Theorem 2. One can construct an algorithm \(\mathfrak A\) over the alphabet \(0|\), possessing the following properties:

a) for every natural number \(n\), if \(!\mathfrak A_{\lfloor n\rfloor}\), then \(\mathfrak A_{\lfloor n\rfloor}\) is a record of a Boolean function of \(n\) arguments;

b) for every general recursive function \(f\) and every natural number \(p\) one can specify a natural number \(m\) exceeding it such that \(!\mathfrak A_{\lfloor m\rfloor}\) and \(\mathfrak A_{\lfloor m\rfloor}\) is a record of a \((2^m/3, f(m))\)-noncomputable Boolean function.

We note that any algorithm \(\mathfrak A\) for which properties a) and b) of Theorem 2 hold is incomplete.

1. Theorem 2 makes it possible to obtain a certain estimate of the complexity of deciding enumerable sets under a restriction on the running time of the deciding algorithms.

By the symbol \(\tau(n,\mathfrak B,\mathfrak A,t)\) we shall denote the following assertion: “the algorithm \(\mathfrak B\) is applicable to all words of length \(n\) in the alphabet \(A\) and annihilates exactly those of them to which the algorithm \(\mathfrak A\) is applicable; moreover, the running time of the algorithm \(\mathfrak B\) on each word of length \(n\) in the alphabet \(A\) is bounded by the number \(t\).”

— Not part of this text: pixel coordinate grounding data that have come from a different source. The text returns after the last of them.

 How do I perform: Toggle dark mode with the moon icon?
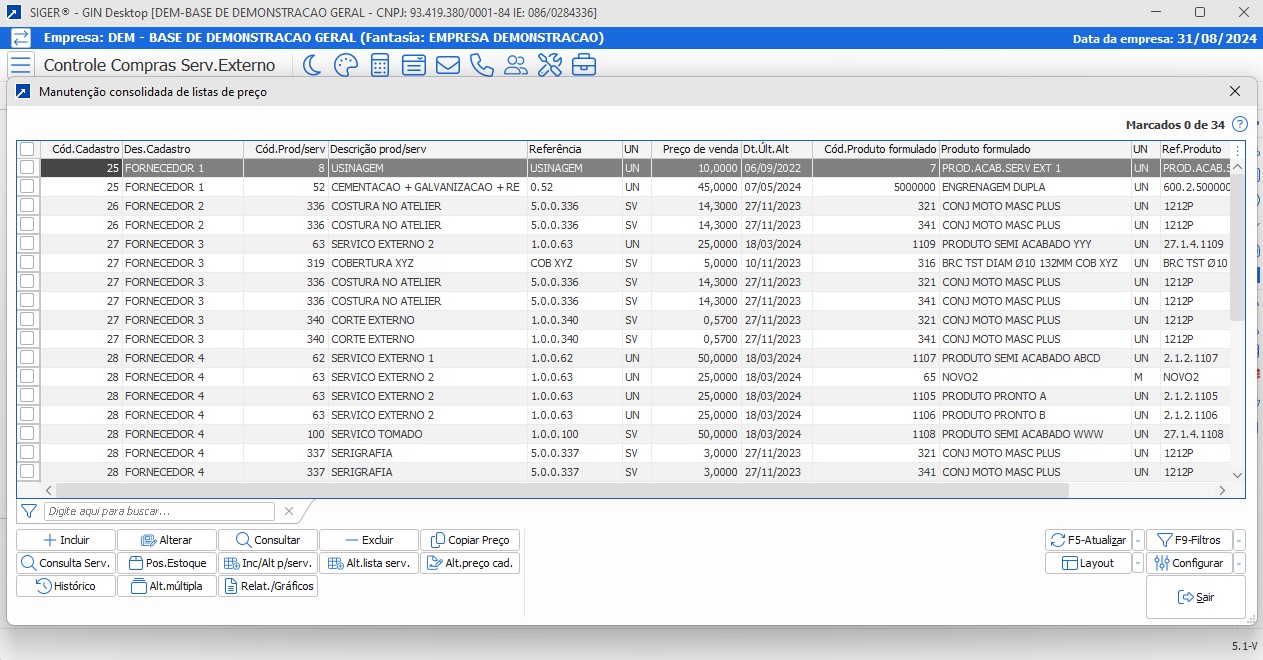[312, 66]
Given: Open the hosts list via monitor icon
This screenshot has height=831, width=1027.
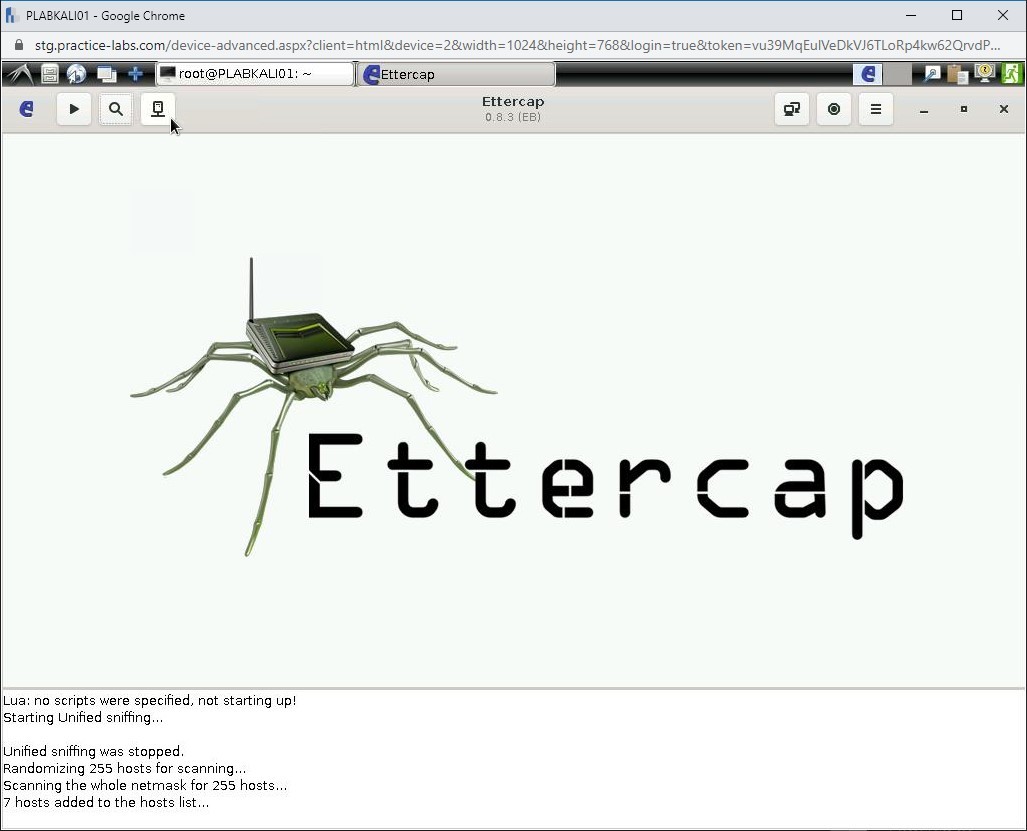Looking at the screenshot, I should [157, 109].
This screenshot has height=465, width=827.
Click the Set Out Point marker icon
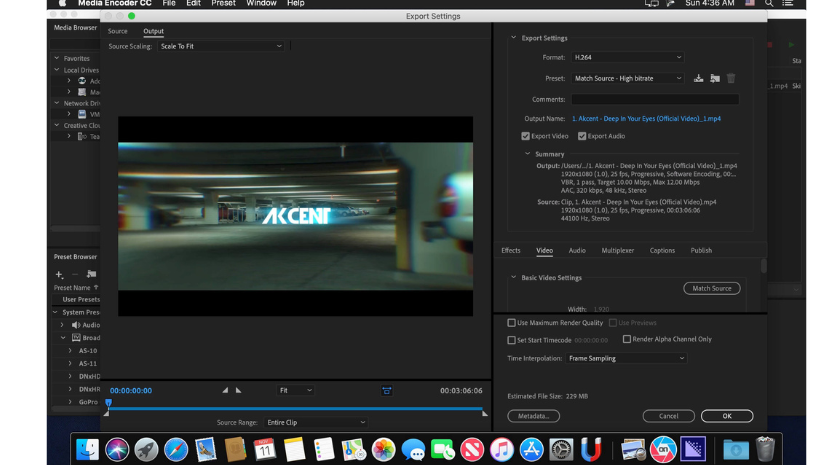[238, 390]
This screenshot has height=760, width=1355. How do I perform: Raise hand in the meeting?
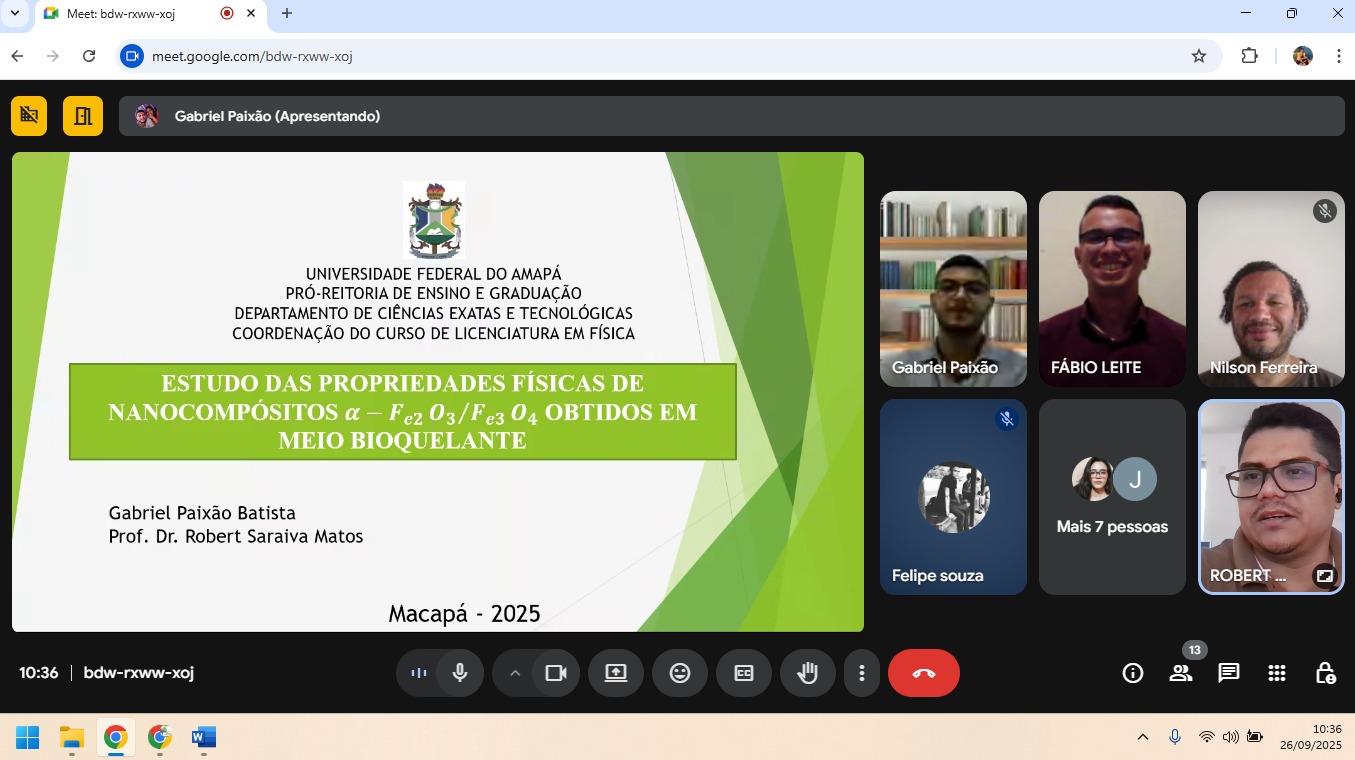tap(807, 673)

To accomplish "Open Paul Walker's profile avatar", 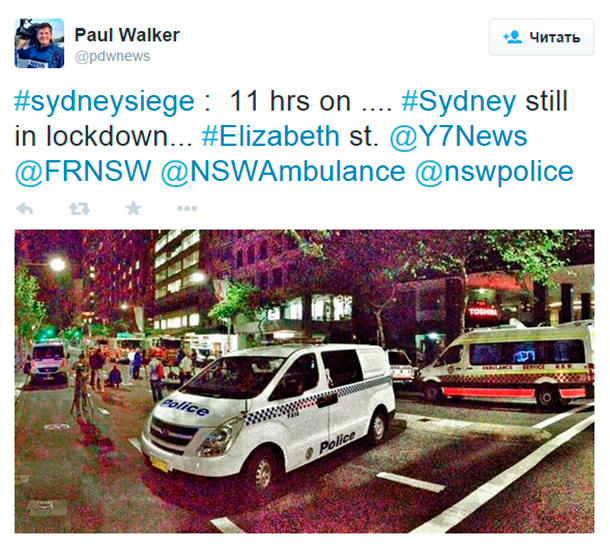I will tap(39, 43).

Theorem 3. Let \(A \supseteq 0|\). There exists a general recursive function \(f\) such that, for every algorithm \(\mathfrak A\) over the alphabet \(0|\) and every natural number \(n\), it is false that there is no \(\Phi\)-algorithm \(\mathfrak B\) such that \(\tau(n,\mathfrak B,\mathfrak A,f(n))\) and \(\mathfrak B \leq 2^n+64\).

The impossibility of substantially strengthening Theorem 3 follows from the following proposition.

Theorem 4. There exists an algorithm \(\mathfrak A\) over the alphabet \(0|\) such that, for every general recursive function \(f\) and every natural number \(p\), one can specify a natural number \(m\) exceeding it such that there is no \(\Phi\)-algorithm \(\mathfrak B\) for which \(\tau(m,\mathfrak B,\mathfrak A,f(m))\) and \(\mathfrak B \leq 2^m/3\).

Theorems 2 and 4 remain valid when the temporal signaling function is replaced by any other signaling function (for the definition of signaling function, see (³)).

Moscow State University
named after M. V. Lomonosov

Received
13 VI 1968

CITED LITERATURE

¹ A. A. Markov, Trudy Mat. Inst. im. V. A. Steklova AN SSSR, 42 (1954).
² A. A. Markov, Izv. AN SSSR, Ser. Mat., 31, 161 (1967).
³ B. A. Trakhtenbrot, Complexity of Algorithms and Computations. Novosibirsk, 1967.
⁴ N. A. Shanin, Trudy Mat. Inst. im. V. A. Steklova AN SSSR, 52, 226 (1958).